BEGIN
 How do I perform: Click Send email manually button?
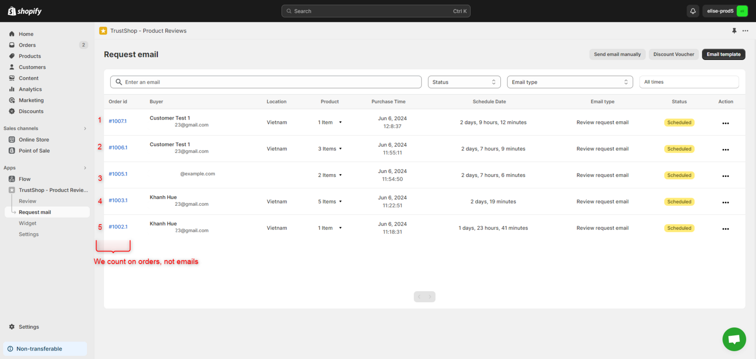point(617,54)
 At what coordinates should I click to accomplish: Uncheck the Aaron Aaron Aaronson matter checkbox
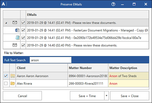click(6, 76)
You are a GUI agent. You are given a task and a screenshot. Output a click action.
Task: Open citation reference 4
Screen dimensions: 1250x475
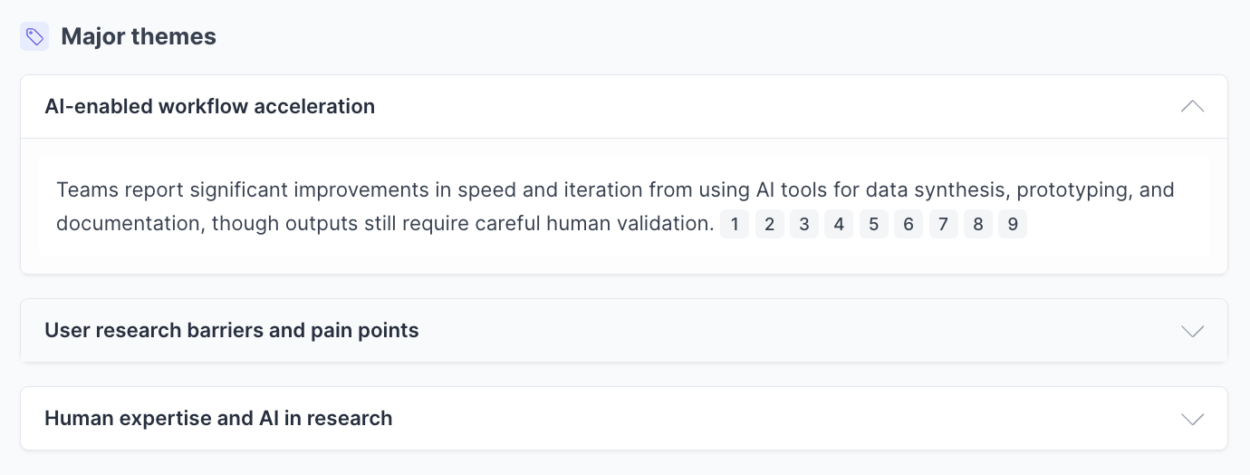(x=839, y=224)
END
→ WHAT IS NEEDED:
The records above are to be repeated exactly, with the pictures left out.

→ ANSWER SECTION:
 How do I perform: Click Send email manually button?
point(617,54)
 At what coordinates should I click to accomplish: Uncheck the Aaron Aaron Aaronson matter checkbox
click(6, 76)
You are a GUI agent. You are given a task and a screenshot. Output a click action.
Task: Open citation reference 4
Screen dimensions: 1250x475
(x=839, y=224)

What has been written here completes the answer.